─── Dataset
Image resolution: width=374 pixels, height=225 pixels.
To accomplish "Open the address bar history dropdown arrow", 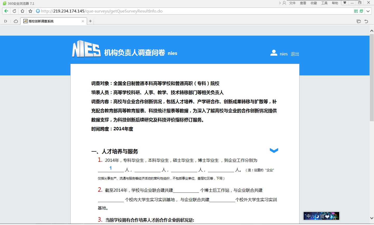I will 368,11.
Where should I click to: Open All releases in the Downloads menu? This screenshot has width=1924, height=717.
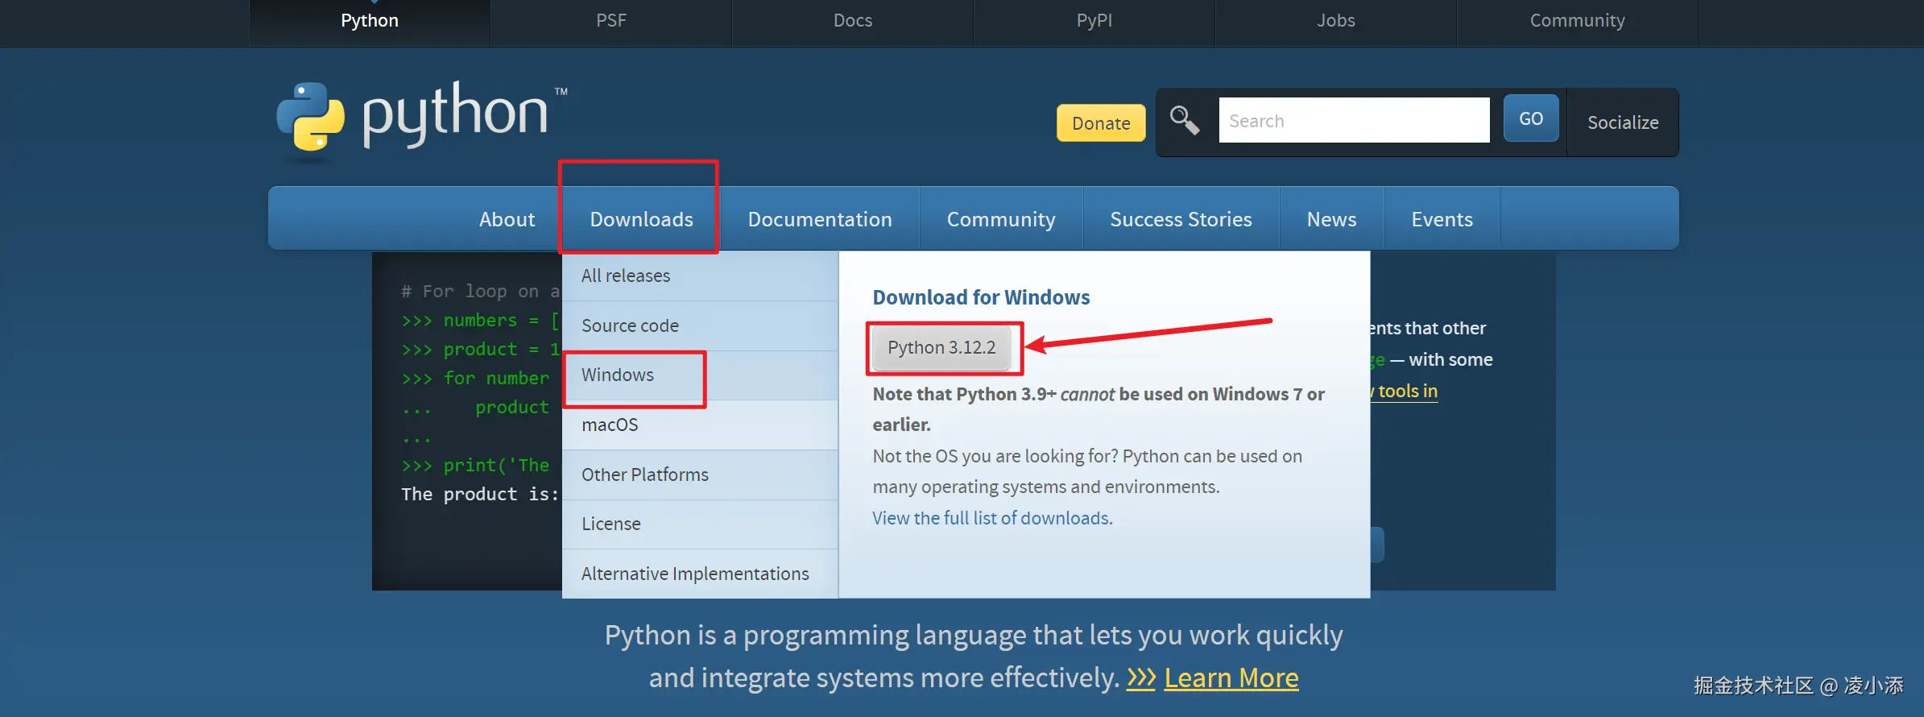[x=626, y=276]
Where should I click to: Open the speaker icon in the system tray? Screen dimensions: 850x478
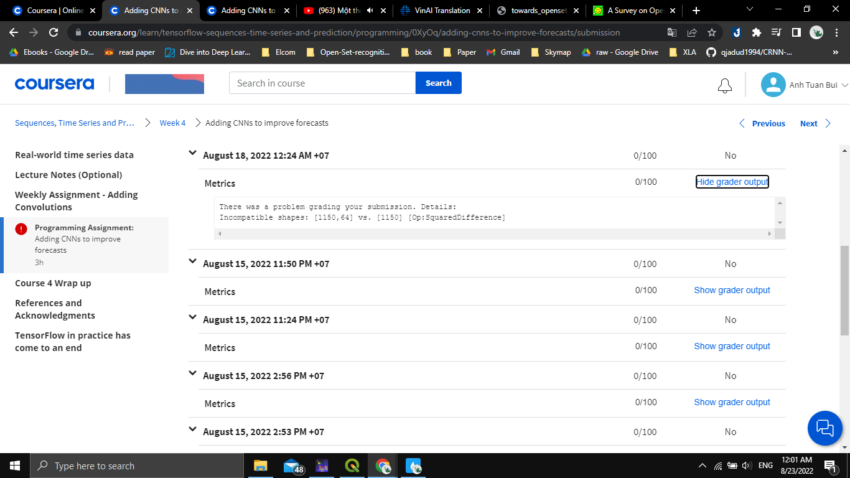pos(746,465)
──────
Instructions for the task: Please return every line of the items above that contains the word "Where", matching case exactly.

Right answer:
Where should I click to: Open All releases in the Downloads menu? This screenshot has width=1924, height=717.
Where should I click to: Open the speaker icon in the system tray? Screen dimensions: 850x478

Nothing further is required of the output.